### Exercise instructions
Please reproduce the passage of the burnout article below verbatim, starting at "Slow working revolves" and ending at "up feeling burnout.".

### Page excerpt
*****
Slow working revolves around working more mindfully and productively

[Source photo: Anvita Gupta/Fast Company Middle East]

A week ago, a Twitter employee shared a photo of their boss sleeping on the office floor after putting in overtime to meet the tight deadlines set by Elon Musk. This paints a real picture of most working professionals punching in over 12-hour shifts to work their way through a mounting pile of tasks, only to end up feeling burnout.

“Burnout is a complex phenomenon; each individual’s drivers for burnout vary greatly. They mainly include a high number of hours, poor workplace culture, a lack of mentorship and guidance, lack of agreement about scope, tasks, or role, and high workload,” says Dr. Robert Chandler, clinical psychologist and director of corporate and workplace services at LightHouse Arabia, a Dubai-based mental health and wellness clinic.
*****
### Input data

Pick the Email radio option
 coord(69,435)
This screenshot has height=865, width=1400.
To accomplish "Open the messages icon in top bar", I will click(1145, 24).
*****
### Solution to this problem
Slow working revolves around working more mindfully and productively

[Source photo: Anvita Gupta/Fast Company Middle East]

A week ago, a Twitter employee shared a photo of their boss sleeping on the office floor after putting in overtime to meet the tight deadlines set by Elon Musk. This paints a real picture of most working professionals punching in over 12-hour shifts to work their way through a mounting pile of tasks, only to end up feeling burnout.